US NIH funds open for mental health research

The US’s medical research agency National Institutes of Health (NIH) is open to fund new areas of mental health research in countries like Bangladesh.

Nurul Islam Hasibfrom Washington DCbdnews24.com
Published : 11 July 2014, 05:50 AM
Updated : 11 July 2014, 01:20 PM

Director of the Office for Research on Disparities and Global Mental Health Pamela Collins said they fund both institutions and individuals to develop their capacity for research in mental health.

“We also fund training,” Collins told a group of international visitors at NIH campus Bethesda, Maryland on Thursday.

“Most of our funding comes from people who google our website and email us about their research priorities,” she said.

She said all those who emails are encouraged to write an one page concept note highlighting their specific aim and area of research.

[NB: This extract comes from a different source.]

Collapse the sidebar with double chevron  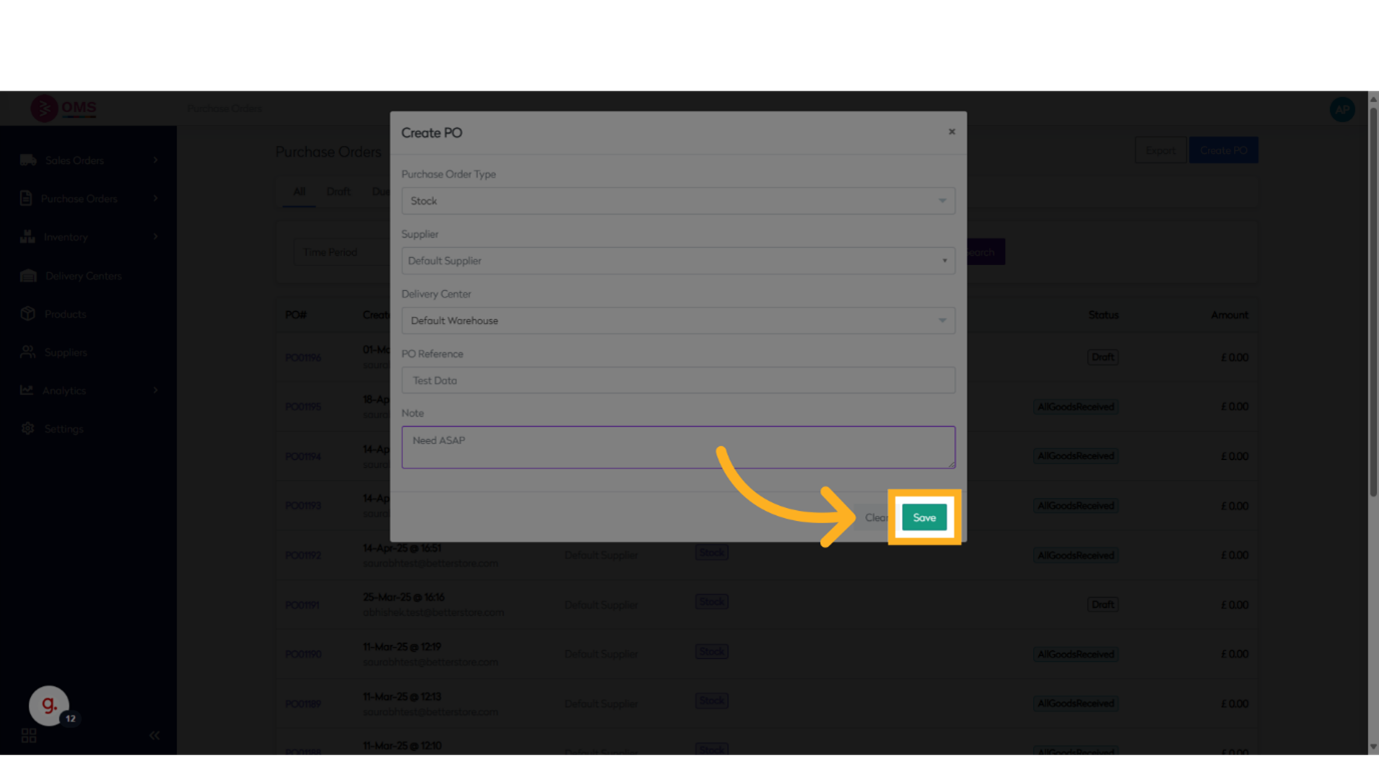pyautogui.click(x=154, y=735)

NIH, a combination of 27 different institutes, is known for its path-breaking bio-medical research.

At least 140 Noble laureates have had their research funded by NIH.

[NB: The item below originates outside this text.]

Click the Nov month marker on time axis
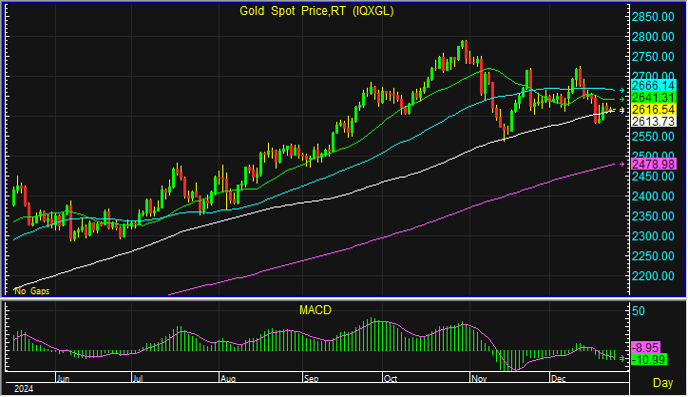This screenshot has height=397, width=688. pos(479,379)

In the current fiscal the NIH budget is more than $30 billion, of which more than 80 percent is being used for research funding across the globe including within the US.

Collins, the global mental health director, said they also help countries increase their research capacities.

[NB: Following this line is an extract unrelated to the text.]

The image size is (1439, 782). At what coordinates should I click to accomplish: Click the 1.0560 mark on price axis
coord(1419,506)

She, however, stressed on integration of mental health services as well as research with other health programmes in resource constraint countries like Bangladesh for better end result.

“Someone needs to be champion the cause of mental health,” she said, “I think if you have nothing start with integration and build from there."
Bangladesh's health budget, less than 1 percent of the GDP, gives least attention to mental health research.
But clinics say the number of mental health patients are growing by the day.
Citing statistics Collins also said mental health disorders were becoming very common globally and it affects people in their earlier age, unlike other non-infectious maladies like heart disease and diabetes that strikes in the later part of life.
“When someone suffers the first episode of psychosis or other severe mental illness at the age of 20, you can be sure the process has started much earlier”.
“If we can identify earlier who are at risk and in what conditions,” she said, “that can lead to better interventions and recovery”.
She said the treatment can be delivered at the community level through a durable and sustainable system.
“We can significantly reduce cost, and duration of hospitalisation,” she said, adding that treatment at the community level also help patients “functions better without relapses”.
She said they also encourage research for generating “practice based evidence”.
“People are practicing medicine in their clinics everyday and developing intervention in the context of clinical practice.
“There are many opportunities of research we may not know about. That’s where we want to encourage our potential grant seekers to think about what questions you have that needs to be researched”.
She said they were also focusing on research to establish evidence of “task shifting” in hospital set-up through which, she said, they would look into effectiveness of treating mental health patients with “non-specialists" providers.
For example she said in Liberia, there is only one psychiatrist who sees patients, so many 'non-specialists' are compelled to take care of mental health patients.
She said they were trying to train community health workers to work in maternity services to identify women with depression before giving birth at early stage and then provide treatment and follow them up with community-level care.
The director also suggested integrating mental health in other care so that those patients get adequate treatment for their other illnesses.